* MATERIALS PROVIDED *

——

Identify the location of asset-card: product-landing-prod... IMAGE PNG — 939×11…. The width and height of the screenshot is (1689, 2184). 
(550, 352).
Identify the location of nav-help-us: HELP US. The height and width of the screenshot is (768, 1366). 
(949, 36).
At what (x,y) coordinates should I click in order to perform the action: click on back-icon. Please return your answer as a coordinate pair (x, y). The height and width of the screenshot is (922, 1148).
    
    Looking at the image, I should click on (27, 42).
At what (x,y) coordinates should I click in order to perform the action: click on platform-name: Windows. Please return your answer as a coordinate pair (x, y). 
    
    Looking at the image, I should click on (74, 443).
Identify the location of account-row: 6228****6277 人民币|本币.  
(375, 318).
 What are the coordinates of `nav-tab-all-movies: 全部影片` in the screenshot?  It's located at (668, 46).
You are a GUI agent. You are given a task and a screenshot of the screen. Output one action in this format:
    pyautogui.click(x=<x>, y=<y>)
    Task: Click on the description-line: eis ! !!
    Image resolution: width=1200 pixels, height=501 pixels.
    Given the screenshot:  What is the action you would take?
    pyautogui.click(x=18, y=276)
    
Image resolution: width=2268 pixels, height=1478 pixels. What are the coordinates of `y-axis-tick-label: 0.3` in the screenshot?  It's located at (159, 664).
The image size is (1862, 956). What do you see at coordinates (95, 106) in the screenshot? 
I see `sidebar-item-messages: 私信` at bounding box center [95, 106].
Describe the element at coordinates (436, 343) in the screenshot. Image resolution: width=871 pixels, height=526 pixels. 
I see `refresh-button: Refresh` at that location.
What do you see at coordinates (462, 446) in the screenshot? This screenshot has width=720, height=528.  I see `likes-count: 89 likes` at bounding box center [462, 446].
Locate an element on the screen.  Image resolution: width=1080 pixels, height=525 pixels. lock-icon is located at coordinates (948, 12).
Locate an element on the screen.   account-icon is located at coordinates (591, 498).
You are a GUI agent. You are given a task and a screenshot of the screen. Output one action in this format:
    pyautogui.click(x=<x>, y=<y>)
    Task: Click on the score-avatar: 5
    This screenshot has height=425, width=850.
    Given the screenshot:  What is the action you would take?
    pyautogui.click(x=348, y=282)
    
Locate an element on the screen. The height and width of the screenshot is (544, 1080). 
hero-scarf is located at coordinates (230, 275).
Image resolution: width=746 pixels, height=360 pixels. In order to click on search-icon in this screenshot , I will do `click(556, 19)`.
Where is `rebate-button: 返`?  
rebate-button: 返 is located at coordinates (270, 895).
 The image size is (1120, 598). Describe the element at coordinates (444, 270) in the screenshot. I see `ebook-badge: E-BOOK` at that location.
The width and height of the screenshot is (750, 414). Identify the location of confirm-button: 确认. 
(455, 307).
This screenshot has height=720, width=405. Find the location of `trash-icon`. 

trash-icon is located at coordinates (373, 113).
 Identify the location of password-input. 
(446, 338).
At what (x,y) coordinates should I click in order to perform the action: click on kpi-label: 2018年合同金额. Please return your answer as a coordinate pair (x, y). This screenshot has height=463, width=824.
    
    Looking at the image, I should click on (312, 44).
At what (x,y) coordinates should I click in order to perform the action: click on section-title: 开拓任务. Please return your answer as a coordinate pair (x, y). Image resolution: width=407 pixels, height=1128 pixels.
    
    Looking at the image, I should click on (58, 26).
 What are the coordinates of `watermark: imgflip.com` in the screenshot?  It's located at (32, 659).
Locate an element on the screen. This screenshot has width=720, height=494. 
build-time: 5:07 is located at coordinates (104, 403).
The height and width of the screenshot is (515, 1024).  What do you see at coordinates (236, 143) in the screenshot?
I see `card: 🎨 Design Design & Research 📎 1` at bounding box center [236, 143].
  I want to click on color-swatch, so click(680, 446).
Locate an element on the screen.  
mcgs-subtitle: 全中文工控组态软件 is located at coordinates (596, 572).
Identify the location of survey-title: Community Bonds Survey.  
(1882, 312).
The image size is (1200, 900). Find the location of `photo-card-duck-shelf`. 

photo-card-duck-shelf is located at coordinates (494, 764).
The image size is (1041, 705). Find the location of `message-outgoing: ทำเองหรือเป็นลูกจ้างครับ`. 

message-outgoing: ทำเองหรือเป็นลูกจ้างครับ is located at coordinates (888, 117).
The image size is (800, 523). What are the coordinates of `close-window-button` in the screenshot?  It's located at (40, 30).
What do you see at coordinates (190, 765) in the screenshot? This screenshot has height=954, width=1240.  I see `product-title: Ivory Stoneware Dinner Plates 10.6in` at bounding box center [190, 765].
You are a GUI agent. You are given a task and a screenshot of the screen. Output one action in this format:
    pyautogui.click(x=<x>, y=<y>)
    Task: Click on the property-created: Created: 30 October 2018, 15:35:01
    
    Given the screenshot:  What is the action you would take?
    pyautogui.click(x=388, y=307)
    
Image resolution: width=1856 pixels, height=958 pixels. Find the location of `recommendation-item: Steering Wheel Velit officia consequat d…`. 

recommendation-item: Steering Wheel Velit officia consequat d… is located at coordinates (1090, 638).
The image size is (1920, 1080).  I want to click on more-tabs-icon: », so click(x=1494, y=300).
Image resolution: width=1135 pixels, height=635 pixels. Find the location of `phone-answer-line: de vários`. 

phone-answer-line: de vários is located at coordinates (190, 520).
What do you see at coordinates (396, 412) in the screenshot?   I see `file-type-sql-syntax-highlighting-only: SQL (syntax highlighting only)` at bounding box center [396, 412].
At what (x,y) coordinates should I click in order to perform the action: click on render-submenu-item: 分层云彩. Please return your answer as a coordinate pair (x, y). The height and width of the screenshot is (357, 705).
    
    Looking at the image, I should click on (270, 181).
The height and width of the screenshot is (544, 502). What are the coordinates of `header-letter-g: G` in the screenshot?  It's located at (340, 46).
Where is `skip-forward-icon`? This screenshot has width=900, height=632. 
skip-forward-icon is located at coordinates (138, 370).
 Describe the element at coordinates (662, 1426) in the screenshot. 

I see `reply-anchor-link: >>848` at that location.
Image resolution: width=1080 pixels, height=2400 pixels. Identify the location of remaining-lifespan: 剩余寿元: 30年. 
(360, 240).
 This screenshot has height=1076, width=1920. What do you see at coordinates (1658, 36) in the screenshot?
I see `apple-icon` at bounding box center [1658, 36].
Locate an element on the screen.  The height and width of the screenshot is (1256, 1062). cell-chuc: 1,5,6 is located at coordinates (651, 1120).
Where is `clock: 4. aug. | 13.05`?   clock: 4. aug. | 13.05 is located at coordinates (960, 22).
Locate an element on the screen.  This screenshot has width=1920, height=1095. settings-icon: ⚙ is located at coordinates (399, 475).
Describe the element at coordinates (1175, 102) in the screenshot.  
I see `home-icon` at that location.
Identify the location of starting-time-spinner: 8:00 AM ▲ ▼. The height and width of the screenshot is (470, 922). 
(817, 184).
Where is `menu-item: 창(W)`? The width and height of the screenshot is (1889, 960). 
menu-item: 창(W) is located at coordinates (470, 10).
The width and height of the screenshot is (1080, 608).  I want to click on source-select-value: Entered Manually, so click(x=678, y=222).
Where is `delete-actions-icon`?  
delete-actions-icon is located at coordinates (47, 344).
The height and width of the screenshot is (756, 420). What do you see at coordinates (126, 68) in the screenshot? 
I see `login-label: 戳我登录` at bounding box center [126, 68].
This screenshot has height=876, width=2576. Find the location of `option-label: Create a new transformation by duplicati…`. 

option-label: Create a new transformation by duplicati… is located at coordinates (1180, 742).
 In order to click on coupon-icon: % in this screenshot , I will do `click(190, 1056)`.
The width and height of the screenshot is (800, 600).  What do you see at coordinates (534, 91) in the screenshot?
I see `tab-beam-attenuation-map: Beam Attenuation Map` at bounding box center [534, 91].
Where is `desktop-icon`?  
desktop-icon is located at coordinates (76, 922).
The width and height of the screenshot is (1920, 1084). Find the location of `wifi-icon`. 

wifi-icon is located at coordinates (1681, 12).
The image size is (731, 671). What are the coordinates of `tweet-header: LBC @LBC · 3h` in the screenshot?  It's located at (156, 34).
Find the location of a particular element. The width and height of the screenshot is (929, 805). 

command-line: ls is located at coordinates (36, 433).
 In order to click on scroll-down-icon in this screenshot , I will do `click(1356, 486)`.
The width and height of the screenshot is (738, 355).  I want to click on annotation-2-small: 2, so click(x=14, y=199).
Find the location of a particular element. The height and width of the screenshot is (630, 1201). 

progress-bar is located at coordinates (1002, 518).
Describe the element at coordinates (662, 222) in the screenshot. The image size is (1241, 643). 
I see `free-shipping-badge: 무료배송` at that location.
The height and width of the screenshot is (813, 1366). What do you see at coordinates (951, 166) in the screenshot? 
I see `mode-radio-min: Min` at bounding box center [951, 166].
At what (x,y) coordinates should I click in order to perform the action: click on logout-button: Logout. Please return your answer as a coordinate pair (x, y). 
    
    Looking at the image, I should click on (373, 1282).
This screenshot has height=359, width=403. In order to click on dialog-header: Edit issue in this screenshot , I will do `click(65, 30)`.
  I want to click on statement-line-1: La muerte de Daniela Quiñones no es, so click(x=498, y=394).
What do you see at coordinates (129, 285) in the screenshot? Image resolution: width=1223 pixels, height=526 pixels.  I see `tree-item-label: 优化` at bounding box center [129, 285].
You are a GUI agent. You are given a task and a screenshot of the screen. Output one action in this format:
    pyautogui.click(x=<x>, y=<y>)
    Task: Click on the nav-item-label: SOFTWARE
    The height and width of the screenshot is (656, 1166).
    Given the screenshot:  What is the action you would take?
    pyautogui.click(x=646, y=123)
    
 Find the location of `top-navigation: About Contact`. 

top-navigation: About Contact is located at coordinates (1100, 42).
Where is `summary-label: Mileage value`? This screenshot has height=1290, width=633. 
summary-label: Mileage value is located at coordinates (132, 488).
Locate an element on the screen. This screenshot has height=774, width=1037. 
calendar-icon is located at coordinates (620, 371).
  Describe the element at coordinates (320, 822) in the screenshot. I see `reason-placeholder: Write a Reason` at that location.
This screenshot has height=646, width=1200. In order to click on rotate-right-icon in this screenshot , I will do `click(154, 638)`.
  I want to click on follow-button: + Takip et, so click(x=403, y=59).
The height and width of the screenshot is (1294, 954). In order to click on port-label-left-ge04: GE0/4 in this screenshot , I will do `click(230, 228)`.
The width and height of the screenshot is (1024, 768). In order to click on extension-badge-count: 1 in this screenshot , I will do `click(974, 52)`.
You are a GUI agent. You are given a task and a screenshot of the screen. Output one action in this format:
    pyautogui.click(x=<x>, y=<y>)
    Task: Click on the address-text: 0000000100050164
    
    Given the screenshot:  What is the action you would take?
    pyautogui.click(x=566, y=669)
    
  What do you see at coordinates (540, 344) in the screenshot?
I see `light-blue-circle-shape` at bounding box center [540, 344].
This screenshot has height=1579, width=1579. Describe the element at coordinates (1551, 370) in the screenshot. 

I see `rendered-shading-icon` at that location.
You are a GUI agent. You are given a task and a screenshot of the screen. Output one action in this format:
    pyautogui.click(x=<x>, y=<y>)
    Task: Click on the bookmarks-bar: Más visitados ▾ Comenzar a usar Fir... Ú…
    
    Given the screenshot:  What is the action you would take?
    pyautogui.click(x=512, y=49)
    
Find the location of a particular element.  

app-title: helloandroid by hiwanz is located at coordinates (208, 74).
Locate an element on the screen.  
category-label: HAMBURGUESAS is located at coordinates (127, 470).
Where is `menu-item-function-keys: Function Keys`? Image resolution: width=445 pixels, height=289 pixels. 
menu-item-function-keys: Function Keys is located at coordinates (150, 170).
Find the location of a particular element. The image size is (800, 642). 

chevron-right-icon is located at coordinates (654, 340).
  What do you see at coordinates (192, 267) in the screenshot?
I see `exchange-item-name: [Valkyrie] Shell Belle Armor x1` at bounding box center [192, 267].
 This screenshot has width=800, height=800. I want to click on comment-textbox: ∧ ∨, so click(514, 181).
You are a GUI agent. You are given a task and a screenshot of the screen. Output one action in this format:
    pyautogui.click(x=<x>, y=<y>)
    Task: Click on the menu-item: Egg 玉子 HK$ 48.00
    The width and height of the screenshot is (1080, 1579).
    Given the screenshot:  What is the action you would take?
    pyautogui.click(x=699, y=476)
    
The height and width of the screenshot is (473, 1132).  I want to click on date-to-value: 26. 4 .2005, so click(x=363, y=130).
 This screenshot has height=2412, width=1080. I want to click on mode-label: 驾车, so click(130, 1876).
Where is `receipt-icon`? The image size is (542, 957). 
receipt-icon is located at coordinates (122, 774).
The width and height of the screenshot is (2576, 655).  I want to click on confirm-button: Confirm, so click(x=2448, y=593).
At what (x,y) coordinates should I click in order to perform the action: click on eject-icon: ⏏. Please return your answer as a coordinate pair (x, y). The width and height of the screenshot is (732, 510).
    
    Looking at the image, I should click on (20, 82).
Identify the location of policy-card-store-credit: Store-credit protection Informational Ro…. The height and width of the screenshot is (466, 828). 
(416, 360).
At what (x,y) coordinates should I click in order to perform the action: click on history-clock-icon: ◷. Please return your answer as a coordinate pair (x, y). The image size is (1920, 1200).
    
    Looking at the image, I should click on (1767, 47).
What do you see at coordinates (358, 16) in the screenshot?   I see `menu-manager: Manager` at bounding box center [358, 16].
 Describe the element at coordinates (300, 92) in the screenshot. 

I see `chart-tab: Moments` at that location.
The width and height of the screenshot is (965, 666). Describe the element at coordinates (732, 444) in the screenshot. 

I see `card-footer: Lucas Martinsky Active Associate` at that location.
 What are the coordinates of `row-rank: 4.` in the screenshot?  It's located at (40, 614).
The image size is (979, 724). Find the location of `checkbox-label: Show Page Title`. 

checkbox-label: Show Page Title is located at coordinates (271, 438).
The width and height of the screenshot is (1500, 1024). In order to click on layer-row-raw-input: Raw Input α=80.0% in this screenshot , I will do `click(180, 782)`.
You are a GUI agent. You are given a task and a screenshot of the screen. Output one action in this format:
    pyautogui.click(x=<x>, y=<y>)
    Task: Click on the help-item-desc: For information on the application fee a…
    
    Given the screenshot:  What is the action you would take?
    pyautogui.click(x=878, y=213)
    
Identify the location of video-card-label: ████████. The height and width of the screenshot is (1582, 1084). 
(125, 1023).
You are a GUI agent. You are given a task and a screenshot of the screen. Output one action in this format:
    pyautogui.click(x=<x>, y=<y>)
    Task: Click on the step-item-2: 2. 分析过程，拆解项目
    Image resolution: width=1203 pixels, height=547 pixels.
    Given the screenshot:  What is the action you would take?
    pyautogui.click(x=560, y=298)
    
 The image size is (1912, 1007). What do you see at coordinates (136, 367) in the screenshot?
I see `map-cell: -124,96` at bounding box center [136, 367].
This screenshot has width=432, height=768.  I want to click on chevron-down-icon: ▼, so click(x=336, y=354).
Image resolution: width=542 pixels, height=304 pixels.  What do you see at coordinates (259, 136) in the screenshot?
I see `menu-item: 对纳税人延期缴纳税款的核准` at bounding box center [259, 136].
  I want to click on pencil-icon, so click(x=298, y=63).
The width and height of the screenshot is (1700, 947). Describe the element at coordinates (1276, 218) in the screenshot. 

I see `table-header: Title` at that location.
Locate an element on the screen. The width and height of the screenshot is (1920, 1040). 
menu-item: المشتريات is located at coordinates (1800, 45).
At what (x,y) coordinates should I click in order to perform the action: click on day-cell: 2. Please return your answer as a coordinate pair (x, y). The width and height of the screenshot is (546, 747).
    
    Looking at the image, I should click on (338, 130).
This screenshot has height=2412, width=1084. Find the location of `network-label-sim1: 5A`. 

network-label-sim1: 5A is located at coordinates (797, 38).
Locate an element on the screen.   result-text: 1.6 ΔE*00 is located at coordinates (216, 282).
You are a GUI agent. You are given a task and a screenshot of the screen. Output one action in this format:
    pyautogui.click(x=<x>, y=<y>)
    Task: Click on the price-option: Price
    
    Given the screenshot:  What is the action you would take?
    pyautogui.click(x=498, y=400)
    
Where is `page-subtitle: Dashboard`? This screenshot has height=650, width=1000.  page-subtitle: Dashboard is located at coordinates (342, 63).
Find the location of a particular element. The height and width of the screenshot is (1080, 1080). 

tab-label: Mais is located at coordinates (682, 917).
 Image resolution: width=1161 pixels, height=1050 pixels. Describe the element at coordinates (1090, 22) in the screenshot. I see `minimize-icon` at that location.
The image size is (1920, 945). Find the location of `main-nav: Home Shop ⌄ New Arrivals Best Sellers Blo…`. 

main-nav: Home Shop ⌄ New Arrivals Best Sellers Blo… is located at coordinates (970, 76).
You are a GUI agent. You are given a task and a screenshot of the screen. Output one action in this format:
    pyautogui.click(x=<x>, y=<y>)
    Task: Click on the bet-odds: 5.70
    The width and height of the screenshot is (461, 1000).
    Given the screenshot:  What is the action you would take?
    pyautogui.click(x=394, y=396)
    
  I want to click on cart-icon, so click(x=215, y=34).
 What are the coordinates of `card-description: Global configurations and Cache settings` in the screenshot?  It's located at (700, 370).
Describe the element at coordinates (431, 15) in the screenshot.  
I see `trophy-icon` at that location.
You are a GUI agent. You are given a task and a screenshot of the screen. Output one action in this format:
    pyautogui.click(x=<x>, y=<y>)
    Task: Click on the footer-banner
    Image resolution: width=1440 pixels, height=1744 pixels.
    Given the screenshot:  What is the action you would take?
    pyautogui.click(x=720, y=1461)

——

* EXERCISE BRIEF *
Pick out every line of the items above that contains the word "Shop", and copy each one in full.

* RESULT OF THE TASK *
The image size is (1920, 945). Find the location of `main-nav: Home Shop ⌄ New Arrivals Best Sellers Blo…`. 
main-nav: Home Shop ⌄ New Arrivals Best Sellers Blo… is located at coordinates (970, 76).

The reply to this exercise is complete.